Heatmaps
A heatmap visualizes the density or intensity of point data as a smooth, color-graded surface. It is ideal for showing concentrations — e.g. accident locations, population density, or environmental readings.
Creating a heatmap
- Import a GeoJSON or Shapefile layer that contains point geometry.
- Open the Style Editor for that layer.
- Set Layer type to Heatmap.
Style options
Color scale
The color scale maps density values to colors. Lower values (sparse areas) use colors at the start of the scale; higher values (dense areas) use colors at the end.
Available presets:
| Preset | Description |
|---|---|
| Plasma | Purple → yellow, perceptually uniform |
| Inferno | Black → yellow, high contrast |
| Viridis | Blue → green → yellow, colorblind-safe |
| YlOrRd | Yellow → orange → red, intuitive heat |
Density radius
Controls how far each point "spreads" its influence. A larger radius produces a smoother, more blended surface. A smaller radius reveals individual clusters more clearly.
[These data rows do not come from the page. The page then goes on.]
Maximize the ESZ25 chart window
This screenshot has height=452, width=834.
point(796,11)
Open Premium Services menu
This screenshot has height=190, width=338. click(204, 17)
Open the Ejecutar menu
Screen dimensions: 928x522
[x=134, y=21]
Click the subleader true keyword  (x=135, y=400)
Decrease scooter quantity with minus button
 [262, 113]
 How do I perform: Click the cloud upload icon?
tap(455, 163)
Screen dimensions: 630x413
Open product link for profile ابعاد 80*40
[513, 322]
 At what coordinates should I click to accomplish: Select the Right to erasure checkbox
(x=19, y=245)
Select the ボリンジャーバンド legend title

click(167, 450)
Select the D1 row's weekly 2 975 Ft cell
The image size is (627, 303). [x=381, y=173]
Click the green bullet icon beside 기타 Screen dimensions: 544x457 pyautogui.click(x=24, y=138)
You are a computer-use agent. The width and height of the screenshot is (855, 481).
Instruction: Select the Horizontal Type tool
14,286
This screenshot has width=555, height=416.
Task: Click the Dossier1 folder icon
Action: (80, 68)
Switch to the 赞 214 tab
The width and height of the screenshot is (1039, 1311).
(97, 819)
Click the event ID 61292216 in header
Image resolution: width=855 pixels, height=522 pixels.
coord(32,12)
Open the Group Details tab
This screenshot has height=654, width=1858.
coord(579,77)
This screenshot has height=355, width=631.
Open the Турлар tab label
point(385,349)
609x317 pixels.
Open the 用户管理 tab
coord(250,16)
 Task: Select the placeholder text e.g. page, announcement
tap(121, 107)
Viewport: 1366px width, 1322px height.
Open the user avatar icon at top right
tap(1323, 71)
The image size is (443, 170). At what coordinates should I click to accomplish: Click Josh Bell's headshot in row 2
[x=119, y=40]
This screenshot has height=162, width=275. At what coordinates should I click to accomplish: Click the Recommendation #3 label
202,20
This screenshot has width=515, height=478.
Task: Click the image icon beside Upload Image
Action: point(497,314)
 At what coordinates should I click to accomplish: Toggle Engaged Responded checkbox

- Fixed — constant pixel radius regardless of zoom level
- From dataset — reads radius from a numeric attribute column
Intensity
A multiplier applied to each point's contribution before density is calculated. Increase this to make sparse data more visible; decrease it to reduce the dominance of dense clusters.
Opacity
Overall transparency of the heatmap layer, from 0 (invisible) to 1 (fully opaque). Useful when layering a heatmap on top of other data.
Performance notes
Heatmaps with more than ~100 000 points may render slowly on lower-end hardware. Consider simplifying your dataset or increasing the density radius to reduce the number of distinct influence zones.